-- TEXT EXCERPT --

## START

# Organic pH up?



## Ataraxia (Jun 30, 2007)

Does anyone use an organic pH up?  When I mix my organic nutes in with my distilled water, it often brings the pH below 5.  I have been using a tad bit of lime dissolved in water to bring it up to around 6.3-6.5, but now I'm being told that this adds too much Ca and Mg to the soil.  Does anybody here know of an organic alternative to the synthetic pH up or down solutions you can buy at hydroponic stores?  I know I could use lemon juice or vinegar for pH down, but I need a pH up.  Any ideas are appreciated.


----------



## Runbyhemp (Jul 1, 2007)

Try using Maerl. Maerl is  calcified red seaweed. It can be used as a soil conditioner. It's full of trace minerals. It also raises ph.
Hope this helps


----------



## Mr.Wakenbake (Jul 14, 2007)

The best way to bring your pH up is to go to wal mart or the pet store and get you an aquarium bubbler and do it that way. 

By bubbling the organic nutrients you increase microbe activity and therefore increase your pH.It normally takes an hour or two of bubbling to get it where you need it. It rises fast for small amounts like a gallon or so and it takes longer the more nutrients you have. 

Bubbling your nutrients are a million times better for your plants than adding any type of additive.Ther is no reason for pH up or down of any type with organics normally unless you bubble them to bring it up or add a little apple cider vinegar or lemon juice to bring it down if needed. However 9/10 times you will have to bubble em as the pH is normally low after mixing as needed.

Not only is bubbling the best thing for your pocketbook, it also increases oxygen levels in the nutrient mix and therefore promotes more vigorous growth.. another upside to not using additives for pH adjustments in organics.


----------



## Gdp_smoke (Aug 10, 2007)

Eart jucie Ph up or down is hella good and the best for organic


----------



## kanehduhbuz (Oct 3, 2007)

## END

-- WORK TO COMPLETE --
Can you repeat, word for word, the stretch of the organic pH up thread above from "Hope this helps" to "nutrients you have."?

-- SOURCE DATA --

## START

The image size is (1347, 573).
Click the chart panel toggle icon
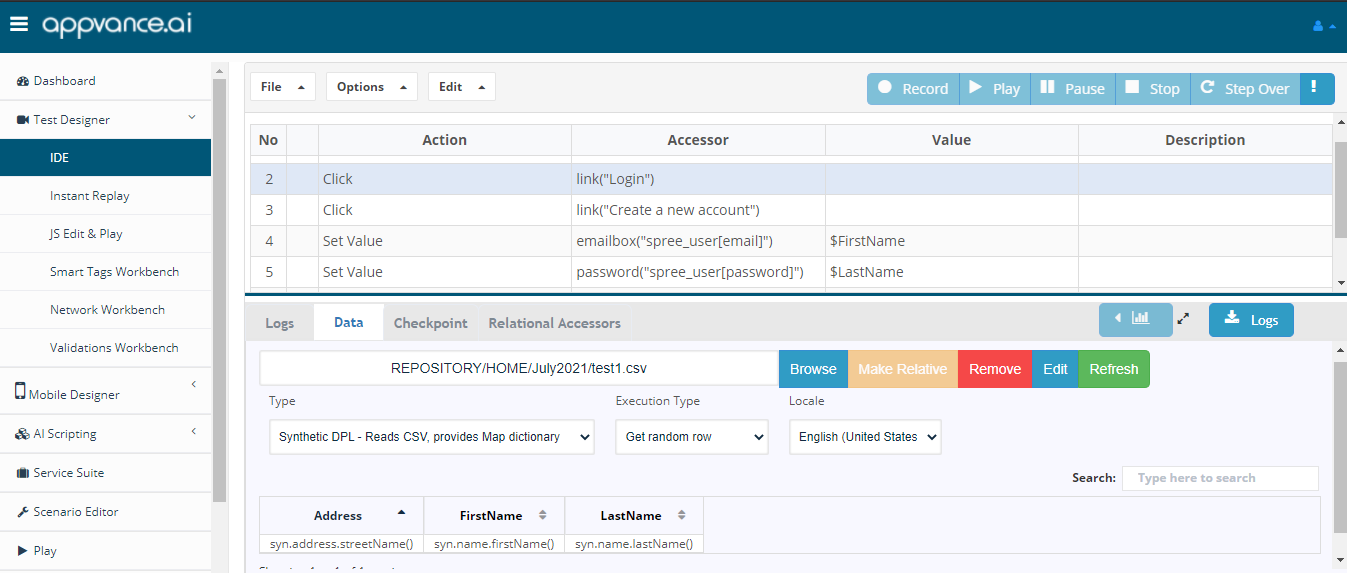pos(1134,319)
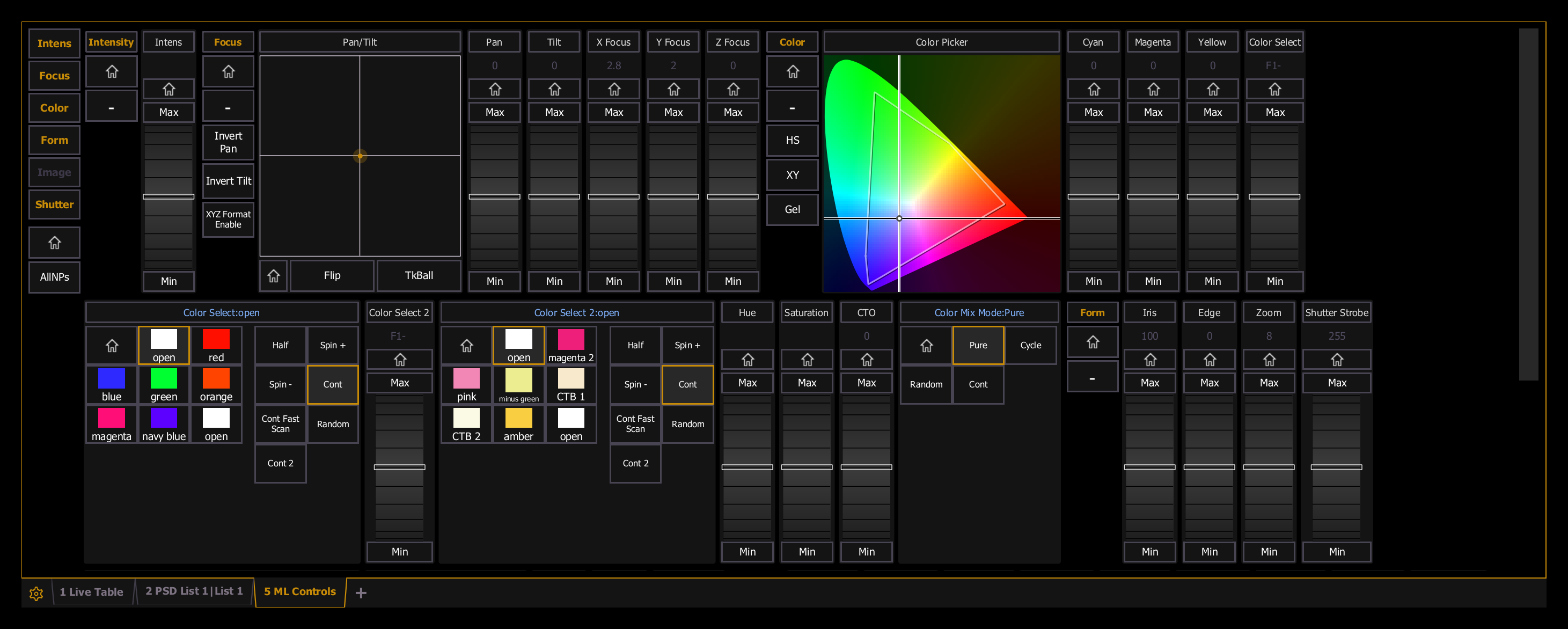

## END

-- TASK OUTPUT --
Hope this helps


----------



## Mr.Wakenbake (Jul 14, 2007)

The best way to bring your pH up is to go to wal mart or the pet store and get you an aquarium bubbler and do it that way. 

By bubbling the organic nutrients you increase microbe activity and therefore increase your pH.It normally takes an hour or two of bubbling to get it where you need it. It rises fast for small amounts like a gallon or so and it takes longer the more nutrients you have.